Les créations de Moreau transcendent, voire remettent en question, l’utilité, comme beaucoup de meubles de collection contemporains. Mais plus encore, elles semblent inviter le spectateur à toucher, à observer et à ce que Vignault décrit poétiquement comme une « connexion » avec les formes – tant sur le plan sensoriel qu’émotionnel, une qualité qu’il attribue en partie à son héritage biculturel, en partie à son amour des matériaux et à sa sensibilité et à sa vocation spirituelles singulières.
Le minimalisme coréen et les arts décoratifs français fusionnent dans les sculptures de Moreau, mais d’une manière qui les rend méconnaissables. Ses créations dégagent à la fois tension et fluidité, un dialogue entre l’espace extérieur, le corps humain, la culture et l’univers. Le résultat est un objet contemplatif qui intègre pensée et esthétique.

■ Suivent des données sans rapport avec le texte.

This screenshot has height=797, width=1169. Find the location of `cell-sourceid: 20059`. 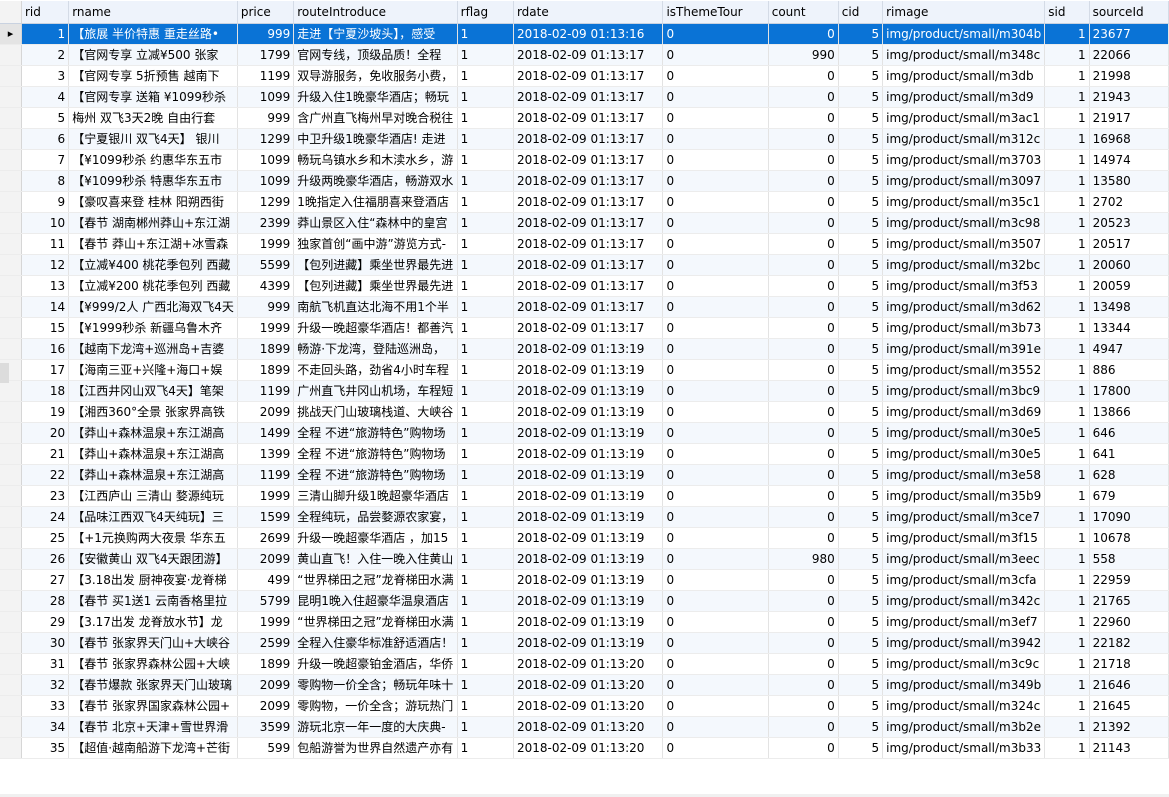

cell-sourceid: 20059 is located at coordinates (1129, 286).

Sur le plan matériel, cette tension se manifeste par une série de contrastes visuels : entre lumière et ombre, équilibre et tension, sensation d’apesanteur et de lourdeur, entre permanence et transformation. L’artiste entre dans un état créatif guidé par l’intuition et la foi lorsqu’elle travaille, explique-t-elle, parlant de ses processus dans un langage nourri en partie par des ouvrages sur le spiritualisme, l’astronomie et les origines de la galaxie, notamment les travaux de l’astrophysicien canadien Hubert Reeves.
« Je sculpte le paysage de l’univers », explique Moreau. « À travers mon travail, je m’embarque dans un voyage fascinant, à la recherche de qui nous sommes. Me fondant dans l’obscurité de l’univers, je contemple le paysage époustouflant qu’offrent la Terre, les planètes et les étoiles. Je remplis mon corps de toute leur énergie, espérant que l’écho de ce vaste univers se manifeste dans mes œuvres. Le mouvement de mon poignet, comme s’il était celui de tout mon corps, m’entraîne dans un espace en quatre dimensions. »
Tout est réalisé dans l’atelier de Moreau à Épernon, petite ville rurale du Val-de-Loire. Croquis et dessins sont accrochés aux murs et empilés sur les tables, davantage comme le résidu d’une inspiration initiale que comme une idée fixe ou un guide. Il lui arrive de façonner des modèles en argile, mais ceux-ci lui servent simplement de points de repère. Elle travaille le plus souvent en solitaire, souvent sur plusieurs pièces simultanément. Son œuvre comprend du mobilier et des luminaires à la fois fonctionnels et sculpturaux, ainsi que des sculptures murales et des dessins.
Moreau a connu le succès grâce à sa collaboration avec Vignault, qui a vendu ses œuvres, par l’intermédiaire de sa galerie et d’Incollect, à de grands designers d’intérieur tels que Jake Arnold, Julie Hillman, Jacques Grange et Serge Castella. Ses œuvres font partie des collections du Musée Cernuschi à Paris et du Posco Art Museum à Séoul.